Lib & Will’s Romance In The Wonder Is Very Different From The Book

That isn’t the only difference between Emma Donoghue’s novel & the Netflix film.

The are big differences between Netflix's 'The Wonder' and the original book.

Warning: spoilers for The Wonder follow. Based on the 2016 novel of the same name, Netflix’s psychological drama The Wonder is inspired by the real-life phenomenon of young girls in the Victorian era who took part in “fasting” for long periods of time and claimed to have religious powers. The film’s cast is led by Florence Pugh (Little Women, Black Widow, Don’t Worry Darling), while the original novel, and the film’s screenplay, were penned by the Academy Award-nominated author Emma Donoghue (Room). As with many adaptations, there are differences between The Wonder book and the movie, and you can find some of the most significant plot changes, below.

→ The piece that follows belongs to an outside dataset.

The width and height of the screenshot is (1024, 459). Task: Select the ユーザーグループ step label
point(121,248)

Directed by Chilean filmmaker, Sebastián Lelio (Gloria, A Fantastic woman), The Wonder centres on the character of Elizabeth “Lib” Wright (Pugh) — an English nurse who arrives in a remote Irish village to oversee a young girl who is said to have survived without eating. Joining Pugh in the film’s cast are The Souvenir and Strike actor Tom Burke, who plays Lib’s love interest and journalist Will Byrne, as well as Irish actors Niamh Algar and Ciarán Hinds, among others. Donoghue penned the adapted screenplay in collaboration with Alice Birch (Normal People) and the film’s director Lelio, and has recently discussed some of the biggest differences between Netflix's The Wonder and the original book.

The film is less “wordy” than the original book

Speaking to Radio Times, author Donoghue revealed that, while co-writing the script, she “knew it couldn’t be as wordy” as the 368-page book. “The book is literally about someone whose job it is to take notes — she writes things, she reads things,” Donoghue explained. “She’s got a constant internal monologue and I didn’t want the film to be wordy in the same way.”

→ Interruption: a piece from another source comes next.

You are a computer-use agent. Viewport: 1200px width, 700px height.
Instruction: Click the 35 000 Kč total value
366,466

The famed author added that part of the decision to retell The Wonder “with far less wordiness” was to ensure that the story did not “get bogged down in religion, and theological explanation.”


Although leaving out segments of the original novel might present a problem with storytelling, Donoghue also explained that the film’s visuals and setting hold a “powerful quality” and enabled them to tell the story in a new way.

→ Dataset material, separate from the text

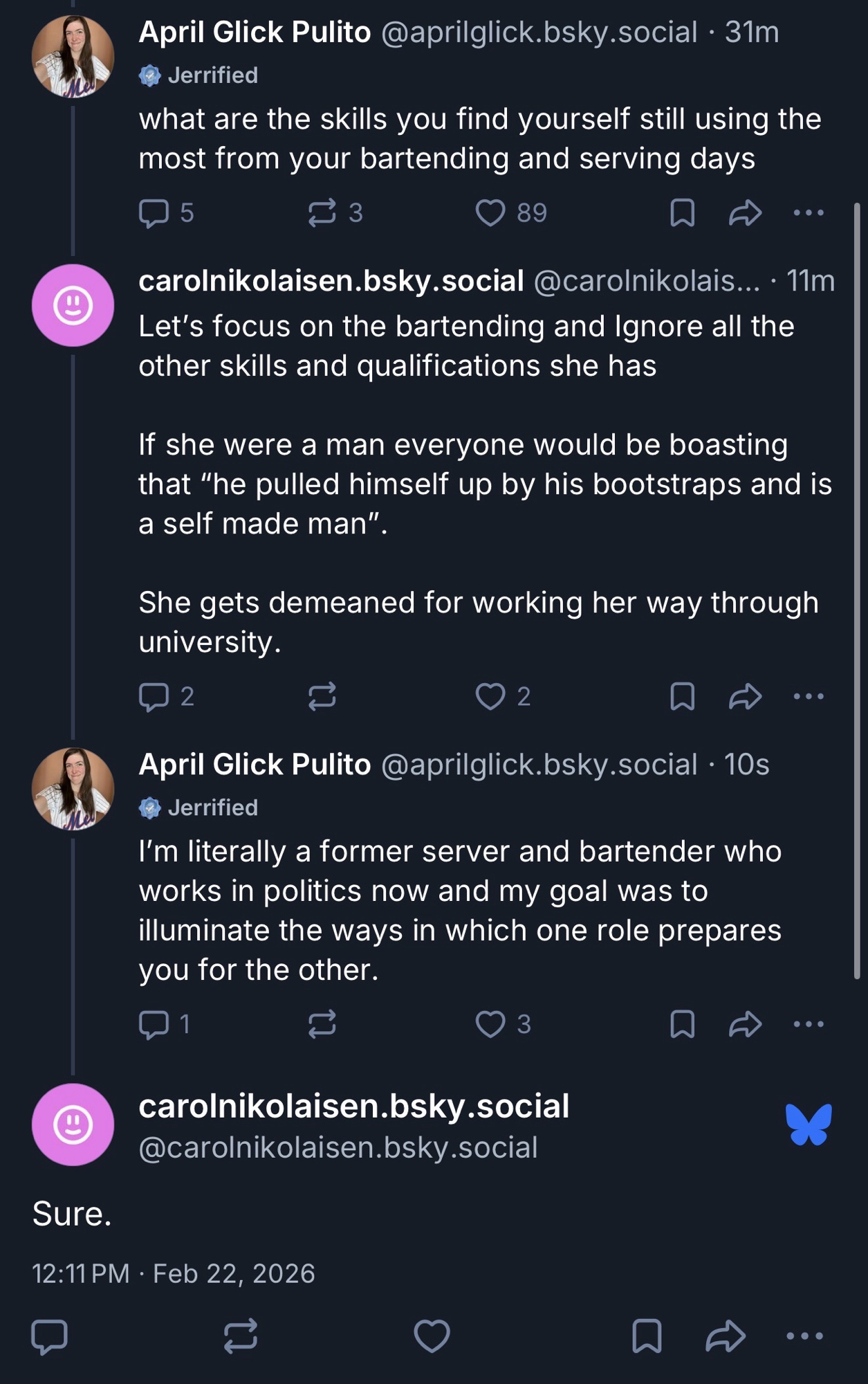Bookmark carolnikolaisen's 11m reply
This screenshot has width=868, height=1384.
click(x=682, y=696)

The film is “visually and scenically very different” than the book

In the original book — which is set in the dreary Irish boglands — the character of Lib is rather vocal about her dislike of the “boring,” “flat,” and “dull” surroundings. However, in the Netflix adaptation, the film’s landscape is far more visually striking than described in the 2016 novel.

Speaking to Queue, Donoghue explained that setting The Wonder within a drab environment would not necessarily be “interesting or appealing” to audiences watching on the big screen. “Sebastián chose a location in the hills around Dublin, the low mountains of Wicklow, and it looks almost like a mountainy Western,” Donoghue revealed. “There are these amazing shots of people riding horses along little paths across the mountains.”

The author concluded: “It’s visually and scenically very different than the setting in the book and it works perfectly.”

The film fast-tracks Lib and Will’s romance

One important plot line in the 2016 book is the romance between Elizabeth and Will (played by Pugh and Burke in the Netflix adaptation, respectively). However, as Radio Times notes, the film deviates from the source material when it comes to their relationship — which is something that is “teased for pages and pages” in Donoghue’s original book.